[DATA FOR ANALYSIS]
_ _ _ _ _ _ _

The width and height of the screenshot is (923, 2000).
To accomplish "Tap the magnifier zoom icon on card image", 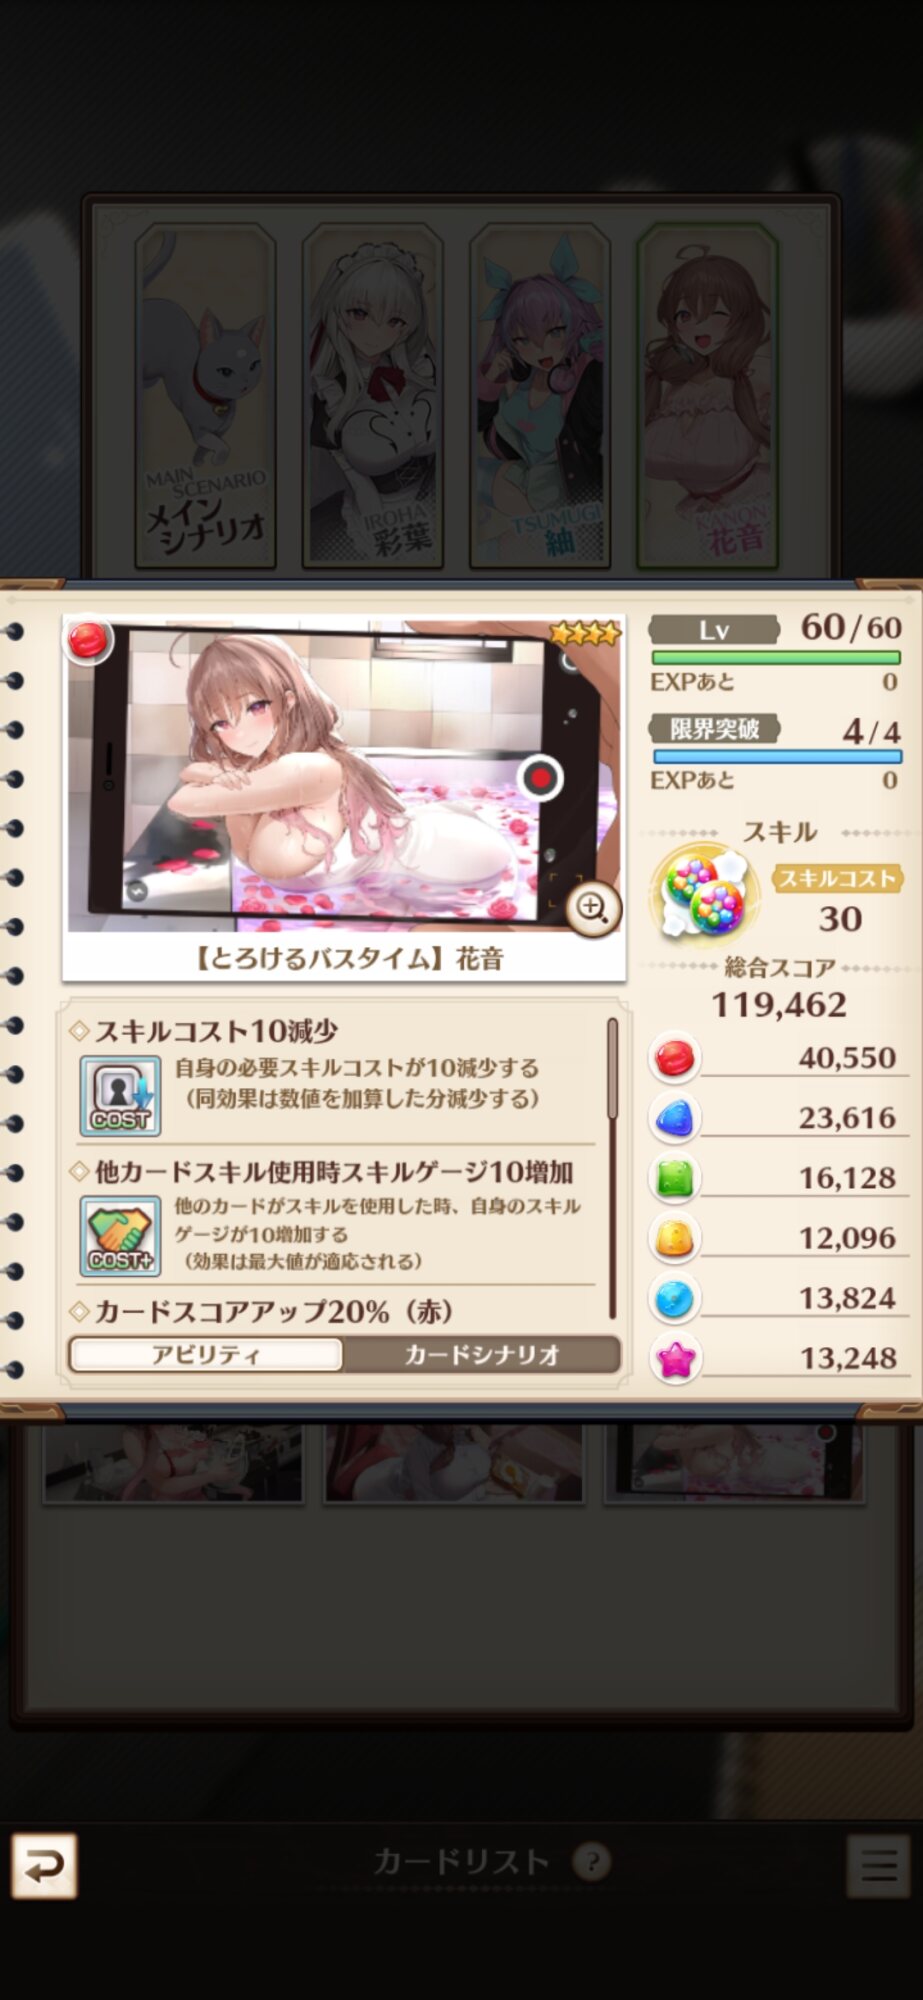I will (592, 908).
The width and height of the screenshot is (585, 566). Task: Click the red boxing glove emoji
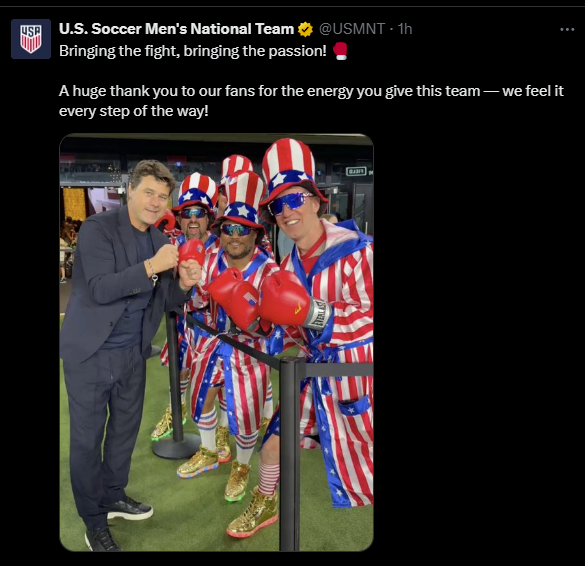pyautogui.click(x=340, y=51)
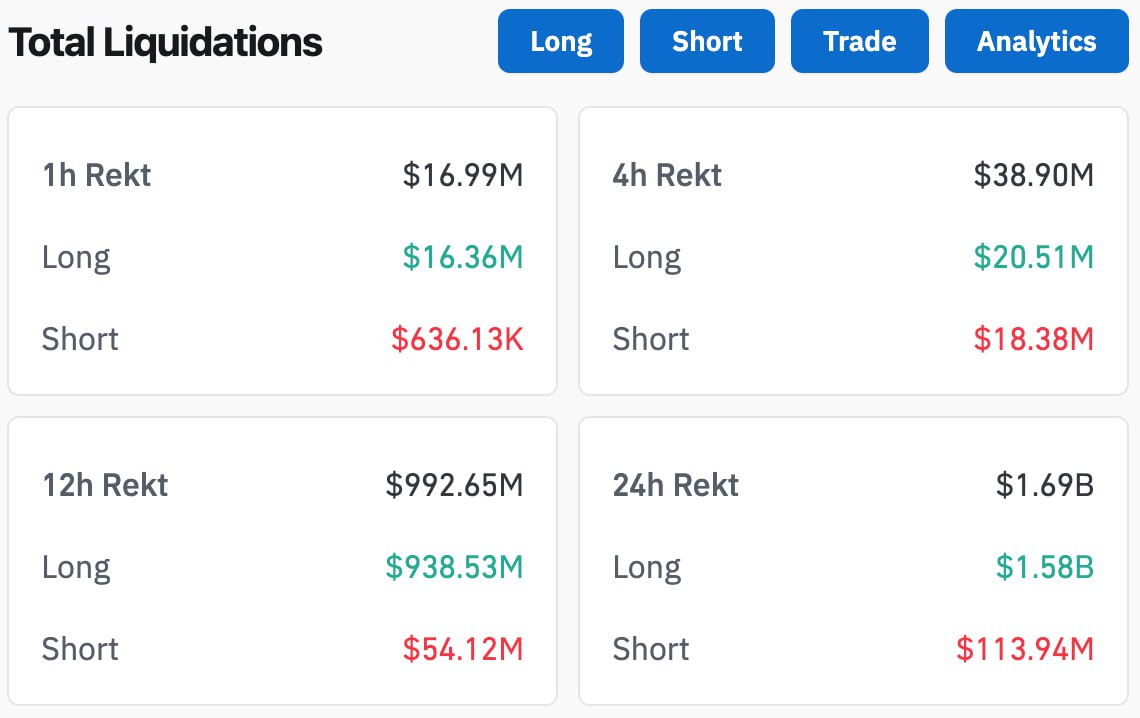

_ _ _ _ _ _ _

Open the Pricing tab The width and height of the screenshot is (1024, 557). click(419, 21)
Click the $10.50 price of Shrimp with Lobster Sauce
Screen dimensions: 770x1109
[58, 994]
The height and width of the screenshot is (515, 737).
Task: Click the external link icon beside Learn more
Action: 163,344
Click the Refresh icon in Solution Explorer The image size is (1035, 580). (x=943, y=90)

_ _ _ _ _ _ _

[PROBLEM TO WORK ON] The reply should consist solely of the lines above from the one that has "Open the Pricing" through the one that has "Click the Refresh", reproduced exactly.

[EXERCISE SOLUTION]
Open the Pricing tab The width and height of the screenshot is (1024, 557). click(419, 21)
Click the $10.50 price of Shrimp with Lobster Sauce
Screen dimensions: 770x1109
[58, 994]
The height and width of the screenshot is (515, 737).
Task: Click the external link icon beside Learn more
Action: 163,344
Click the Refresh icon in Solution Explorer The image size is (1035, 580). (x=943, y=90)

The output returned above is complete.